严重的哮喘（SA）是复杂的，多因素和对皮质类固醇（CS）治疗的难治性的。最近 多年来，随着生物制剂的出现，在治疗中取得了一些进展。但是，尽管如此 进步，由于不完整，这些患者的治疗仍然存在挑战 对这种疾病的基础的免疫和上皮细胞功能障碍的理解。这是进一步的 由于可用于区分靶向治疗的疾病的生物标志物的不良生物标志物使 它们的巨大成本，尤其是在不符合规定的情况下。当前项目1中的进度 使用质量细胞术/细胞循环，显示SA患者聚集成2组，显示出不同的免疫力 曲线沿着先天和适应性免疫的线路分裂。项目2在研究中取得的进展 SA中的支气管上皮细胞（BEC）表明存在两个根本不同的分子 表型。一个组中的BEC主要响应吸入的环境刺激以推动先天 固有表型。在第二组中，BEC细胞死亡途径与CD8 T细胞免疫相交 驱动免疫互动表型的过程。综上所述，这些发现促使我们 假设两种不同的免疫机制，一种由先天免疫细胞调节，第二个由T 细胞是SA的关键决定因素。气道上皮细胞之间的相互作用 遗传/表观遗传风险和免疫细胞以及诱导细胞死亡有助于两个SA 表型。该假设将在以下两个高度互动的项目中解决：项目1将 使用人类样品和疾病的小鼠模型： 通过BAL收集的免疫细胞并研究了杜皮鲁姆单抗对免疫表型的影响，b）研究 在促进Sa中表达FCERI的先天免疫细胞和IL-7RA信号的重要性 使用基于蛋白酶的新型小鼠模型的表型，以及c）研究机制的研究机制 TRM细胞表型和使用T细胞驱动的小鼠模型对疾病的影响。项目2将使用新鲜 并进行培养的健康和哮喘的BEC：a）确定的机制和功能含义 先天的内在上皮表型，b）评估GSDMB在CD8 T细胞发展中的作用 免疫互动表型及其功能含义，c）整合免疫炎症 具有上皮分子表型的表型离体和体外。项目之间的协同互动 将得到以下支持：行政核心核心A的支持，以协调该计划的活动 在各个级别的项目中，核心B，人类生物学采样和免疫细胞仪核心和核心C， RNA-seq和生物信息学核心。综上所述，这些项目将在免疫中建立新的概念 哮喘发病机理的基础上皮相互作用并确定治疗的新靶标。

项目成果

Integrative analysis of spatial transcriptome with single-cell transcriptome and single-cell epigenome in mouse lungs after immunization.

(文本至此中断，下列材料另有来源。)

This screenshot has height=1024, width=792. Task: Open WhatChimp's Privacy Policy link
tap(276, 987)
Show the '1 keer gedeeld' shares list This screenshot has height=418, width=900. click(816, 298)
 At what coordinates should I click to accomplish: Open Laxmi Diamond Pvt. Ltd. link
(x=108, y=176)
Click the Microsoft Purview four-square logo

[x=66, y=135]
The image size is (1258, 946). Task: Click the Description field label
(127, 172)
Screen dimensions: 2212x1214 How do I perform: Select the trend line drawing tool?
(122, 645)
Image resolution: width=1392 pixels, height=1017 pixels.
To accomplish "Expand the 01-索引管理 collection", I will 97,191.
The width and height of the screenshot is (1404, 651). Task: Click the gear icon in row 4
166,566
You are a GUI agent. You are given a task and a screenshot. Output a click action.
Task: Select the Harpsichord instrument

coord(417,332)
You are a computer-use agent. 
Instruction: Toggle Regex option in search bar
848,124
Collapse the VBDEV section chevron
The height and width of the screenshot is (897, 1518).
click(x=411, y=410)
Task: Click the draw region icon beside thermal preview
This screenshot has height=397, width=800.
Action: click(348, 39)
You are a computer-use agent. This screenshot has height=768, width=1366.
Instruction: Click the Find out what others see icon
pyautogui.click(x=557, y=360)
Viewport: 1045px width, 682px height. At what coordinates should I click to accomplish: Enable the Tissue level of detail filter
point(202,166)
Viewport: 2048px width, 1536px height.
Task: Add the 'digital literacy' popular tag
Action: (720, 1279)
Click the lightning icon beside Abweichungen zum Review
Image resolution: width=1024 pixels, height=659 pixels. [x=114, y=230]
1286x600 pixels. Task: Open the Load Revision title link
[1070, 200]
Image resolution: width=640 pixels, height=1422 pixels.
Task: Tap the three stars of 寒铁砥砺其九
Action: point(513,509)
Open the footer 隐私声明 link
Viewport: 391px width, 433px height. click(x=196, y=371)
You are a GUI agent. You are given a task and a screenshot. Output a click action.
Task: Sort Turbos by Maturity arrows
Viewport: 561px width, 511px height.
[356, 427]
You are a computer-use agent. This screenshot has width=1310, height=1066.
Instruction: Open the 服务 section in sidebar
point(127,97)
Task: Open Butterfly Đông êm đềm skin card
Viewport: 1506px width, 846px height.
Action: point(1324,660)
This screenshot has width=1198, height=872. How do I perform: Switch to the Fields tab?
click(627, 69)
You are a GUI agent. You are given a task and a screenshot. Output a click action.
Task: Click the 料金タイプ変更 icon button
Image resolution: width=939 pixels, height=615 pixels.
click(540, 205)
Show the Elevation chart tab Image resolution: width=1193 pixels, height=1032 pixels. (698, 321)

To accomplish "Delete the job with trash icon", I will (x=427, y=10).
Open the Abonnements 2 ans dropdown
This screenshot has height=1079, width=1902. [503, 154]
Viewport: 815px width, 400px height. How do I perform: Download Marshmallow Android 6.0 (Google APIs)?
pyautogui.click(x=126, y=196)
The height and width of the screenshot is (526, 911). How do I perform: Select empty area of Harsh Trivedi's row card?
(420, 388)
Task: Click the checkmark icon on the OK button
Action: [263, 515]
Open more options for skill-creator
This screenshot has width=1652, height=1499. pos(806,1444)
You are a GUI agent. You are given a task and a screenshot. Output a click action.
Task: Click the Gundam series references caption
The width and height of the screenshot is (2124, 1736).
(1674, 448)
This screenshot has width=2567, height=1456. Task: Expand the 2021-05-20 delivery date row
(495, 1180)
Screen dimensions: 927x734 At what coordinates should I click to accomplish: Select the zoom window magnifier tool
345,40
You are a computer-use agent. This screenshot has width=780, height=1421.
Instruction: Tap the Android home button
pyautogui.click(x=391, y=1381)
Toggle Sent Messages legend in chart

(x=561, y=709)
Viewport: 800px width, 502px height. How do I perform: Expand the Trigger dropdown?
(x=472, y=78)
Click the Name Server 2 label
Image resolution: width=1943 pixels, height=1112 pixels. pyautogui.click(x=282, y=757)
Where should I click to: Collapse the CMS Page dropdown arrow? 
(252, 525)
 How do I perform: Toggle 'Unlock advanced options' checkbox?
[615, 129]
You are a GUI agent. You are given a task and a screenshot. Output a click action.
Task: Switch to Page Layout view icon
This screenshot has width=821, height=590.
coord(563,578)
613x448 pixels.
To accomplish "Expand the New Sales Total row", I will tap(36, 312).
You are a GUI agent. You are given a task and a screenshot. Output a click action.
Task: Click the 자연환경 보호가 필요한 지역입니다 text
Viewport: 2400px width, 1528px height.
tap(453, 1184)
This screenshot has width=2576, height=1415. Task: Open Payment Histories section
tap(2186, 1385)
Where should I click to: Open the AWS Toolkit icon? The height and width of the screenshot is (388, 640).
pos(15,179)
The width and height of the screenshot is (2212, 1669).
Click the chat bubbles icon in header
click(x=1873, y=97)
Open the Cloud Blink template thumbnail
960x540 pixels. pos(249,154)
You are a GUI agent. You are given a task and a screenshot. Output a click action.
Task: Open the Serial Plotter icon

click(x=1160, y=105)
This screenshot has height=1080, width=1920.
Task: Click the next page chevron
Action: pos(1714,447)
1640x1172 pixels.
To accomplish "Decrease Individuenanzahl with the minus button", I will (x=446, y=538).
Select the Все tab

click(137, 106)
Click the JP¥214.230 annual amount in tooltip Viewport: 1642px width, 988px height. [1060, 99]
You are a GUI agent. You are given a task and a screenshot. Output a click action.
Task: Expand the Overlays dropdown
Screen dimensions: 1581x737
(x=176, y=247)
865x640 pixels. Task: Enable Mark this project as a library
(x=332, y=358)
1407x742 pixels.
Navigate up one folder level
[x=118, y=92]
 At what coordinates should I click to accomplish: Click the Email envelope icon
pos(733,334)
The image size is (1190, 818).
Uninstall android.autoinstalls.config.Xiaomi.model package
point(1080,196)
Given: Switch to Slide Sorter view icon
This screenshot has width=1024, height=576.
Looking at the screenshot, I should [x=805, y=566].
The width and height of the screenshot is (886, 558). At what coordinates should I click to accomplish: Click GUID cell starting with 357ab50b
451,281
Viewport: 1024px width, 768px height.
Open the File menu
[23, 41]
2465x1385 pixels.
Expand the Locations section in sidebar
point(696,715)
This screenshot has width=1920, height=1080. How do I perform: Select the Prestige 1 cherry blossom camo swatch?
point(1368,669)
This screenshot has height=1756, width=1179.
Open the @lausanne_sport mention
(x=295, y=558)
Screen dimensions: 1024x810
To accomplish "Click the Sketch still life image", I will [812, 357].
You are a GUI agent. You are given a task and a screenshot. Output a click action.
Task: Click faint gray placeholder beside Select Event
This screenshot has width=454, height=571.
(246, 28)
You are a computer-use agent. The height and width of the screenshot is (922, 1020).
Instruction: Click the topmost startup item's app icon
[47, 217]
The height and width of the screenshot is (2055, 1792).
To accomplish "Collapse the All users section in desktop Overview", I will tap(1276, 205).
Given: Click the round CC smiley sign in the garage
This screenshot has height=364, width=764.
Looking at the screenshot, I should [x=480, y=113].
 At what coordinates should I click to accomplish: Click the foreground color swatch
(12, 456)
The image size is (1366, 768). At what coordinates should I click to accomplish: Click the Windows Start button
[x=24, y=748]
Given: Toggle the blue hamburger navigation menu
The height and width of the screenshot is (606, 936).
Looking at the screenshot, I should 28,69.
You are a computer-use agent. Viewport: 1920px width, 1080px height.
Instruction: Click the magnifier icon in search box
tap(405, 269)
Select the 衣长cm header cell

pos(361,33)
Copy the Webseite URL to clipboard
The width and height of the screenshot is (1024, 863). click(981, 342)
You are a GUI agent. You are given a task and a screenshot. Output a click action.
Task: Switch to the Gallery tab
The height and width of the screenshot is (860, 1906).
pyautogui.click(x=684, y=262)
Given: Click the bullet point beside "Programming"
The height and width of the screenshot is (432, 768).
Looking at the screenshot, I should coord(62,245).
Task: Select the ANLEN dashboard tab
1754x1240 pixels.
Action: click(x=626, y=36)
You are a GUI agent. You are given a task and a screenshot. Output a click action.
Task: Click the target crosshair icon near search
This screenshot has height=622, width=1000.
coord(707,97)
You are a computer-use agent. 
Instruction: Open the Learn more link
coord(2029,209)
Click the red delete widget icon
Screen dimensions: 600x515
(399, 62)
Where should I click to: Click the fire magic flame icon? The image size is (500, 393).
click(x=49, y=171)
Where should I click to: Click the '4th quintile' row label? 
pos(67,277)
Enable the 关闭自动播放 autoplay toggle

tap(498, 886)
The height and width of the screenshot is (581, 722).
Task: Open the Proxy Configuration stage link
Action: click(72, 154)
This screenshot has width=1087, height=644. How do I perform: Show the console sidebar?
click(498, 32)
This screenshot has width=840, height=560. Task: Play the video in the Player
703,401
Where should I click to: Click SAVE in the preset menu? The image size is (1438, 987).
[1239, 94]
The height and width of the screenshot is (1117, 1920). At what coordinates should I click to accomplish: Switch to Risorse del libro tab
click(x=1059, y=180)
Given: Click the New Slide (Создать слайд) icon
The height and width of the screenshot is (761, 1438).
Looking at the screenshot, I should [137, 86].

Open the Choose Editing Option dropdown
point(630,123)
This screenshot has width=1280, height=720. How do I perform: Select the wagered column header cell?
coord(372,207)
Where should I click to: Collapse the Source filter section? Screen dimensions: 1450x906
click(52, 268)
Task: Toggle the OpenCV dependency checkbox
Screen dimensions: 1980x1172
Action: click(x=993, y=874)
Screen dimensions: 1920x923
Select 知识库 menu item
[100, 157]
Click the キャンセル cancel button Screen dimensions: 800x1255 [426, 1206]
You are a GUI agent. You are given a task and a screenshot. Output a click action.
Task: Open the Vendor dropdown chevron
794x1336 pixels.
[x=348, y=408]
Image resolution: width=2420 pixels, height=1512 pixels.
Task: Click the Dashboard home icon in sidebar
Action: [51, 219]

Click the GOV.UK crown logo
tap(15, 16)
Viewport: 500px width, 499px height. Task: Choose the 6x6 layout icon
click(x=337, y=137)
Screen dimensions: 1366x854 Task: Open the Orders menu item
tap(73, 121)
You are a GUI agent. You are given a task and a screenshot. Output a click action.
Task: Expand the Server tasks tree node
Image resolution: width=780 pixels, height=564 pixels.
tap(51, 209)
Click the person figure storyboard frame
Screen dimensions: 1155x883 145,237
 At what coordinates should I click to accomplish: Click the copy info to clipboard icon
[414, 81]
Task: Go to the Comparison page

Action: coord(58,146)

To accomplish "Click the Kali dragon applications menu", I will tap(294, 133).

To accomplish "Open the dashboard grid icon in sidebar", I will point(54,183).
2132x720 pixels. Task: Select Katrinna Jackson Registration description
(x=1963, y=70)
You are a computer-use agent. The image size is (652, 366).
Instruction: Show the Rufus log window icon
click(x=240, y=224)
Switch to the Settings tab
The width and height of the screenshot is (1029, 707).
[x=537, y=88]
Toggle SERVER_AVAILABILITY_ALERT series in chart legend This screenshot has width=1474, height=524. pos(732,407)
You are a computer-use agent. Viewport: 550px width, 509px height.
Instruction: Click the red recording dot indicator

• DOI: 10.1016/j.isci.2022.104900
• 发表时间: 2022-09-16
• 期刊: ISCIENCE
• 影响因子: 5.8
• 作者: Xu, Zhongli;Wang, Xinjun;Fan, Li;Wang, Fujing;Lin, Becky;Wang, Jiebiao;Trevejo-Nunez, Giraldina;Chen, Wei;Chen, Kong
• 通讯作者: Chen, Kong

Digital Imaging Analysis Reveals Reduced Alveolar α-Smooth Muscle Actin Expression in Severe Asthma.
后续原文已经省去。